Faculty Expert Profile
Harold Weaver
- Planetary Scientist
Affiliations
- Applied Physics Lab
Languages spoken
- English
Harold "Hal" Weaver is a planetary scientist and expert on comets, outer planets and Kuiper Belt objects. He is the project scientist for NASA's New Horizons Pluto mission and has led numerous Hubble Space Telescope investigations of comets.
His work on the chemical composition of comets is widely published, as is his research on planets and their moons, and the formation and evolution of planetary systems.
Weaver has been pursuing space-borne, rocket-borne, airborne, and ground-based investigations in planetary science since 1978. For his doctoral degree he performed the first systematic investigation of cometary ultraviolet emissions using the NASA/ESA International Ultraviolet Observer satellite, providing circumstantial evidence that water was the dominant volatile constituent in cometary nuclei.
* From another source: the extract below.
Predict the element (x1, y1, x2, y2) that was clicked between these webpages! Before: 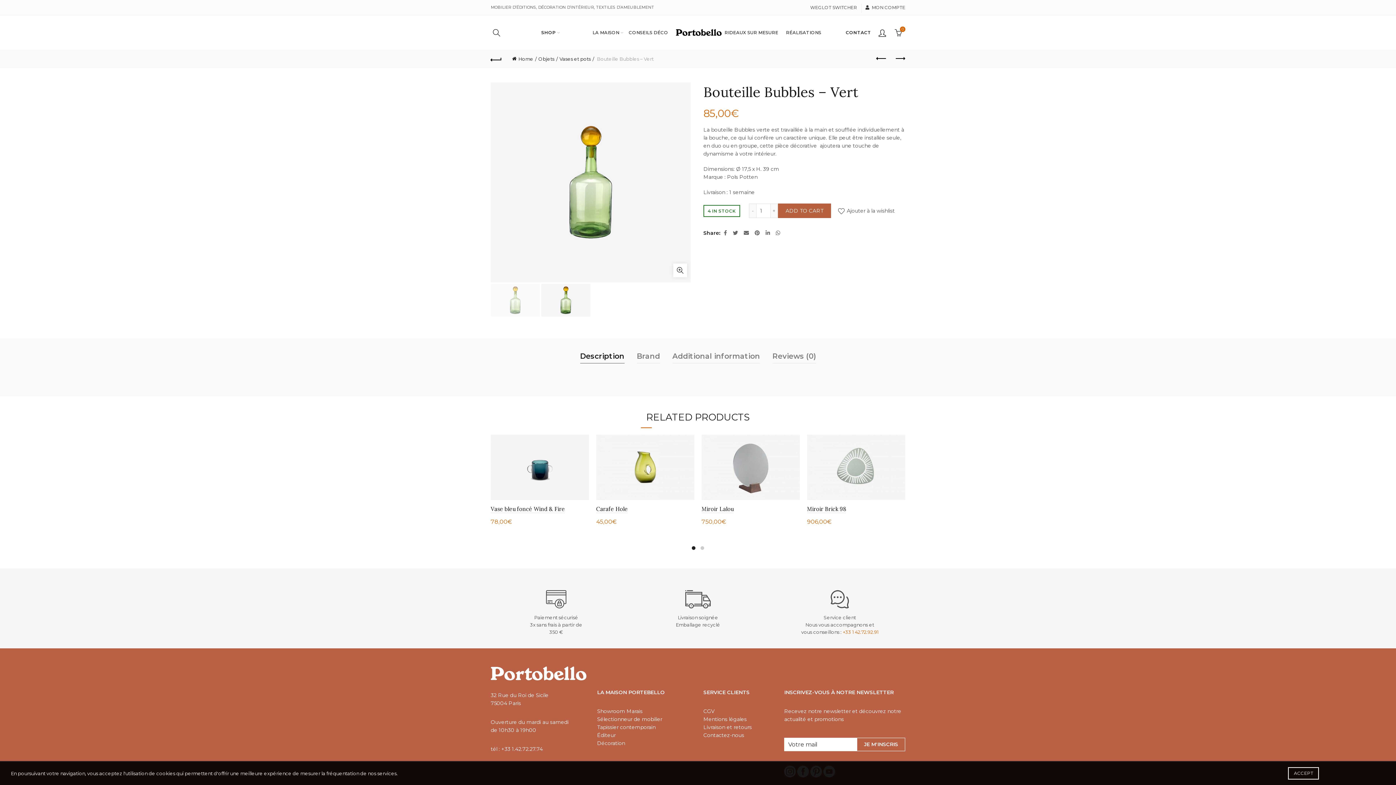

In 1985-1986 he made infrared observations of Comet Halley from the NASA Kuiper Airborne Observatory, which resulted in the first unambiguous, direct detection of water in comets, and for which he was awarded the NASA Medal for Exceptional Scientific Achievement in 1988. In 1996, asteroid 1984 FN was renamed to asteroid "Halweaver" in recognition of Weaver's work on the chemical composition of comets.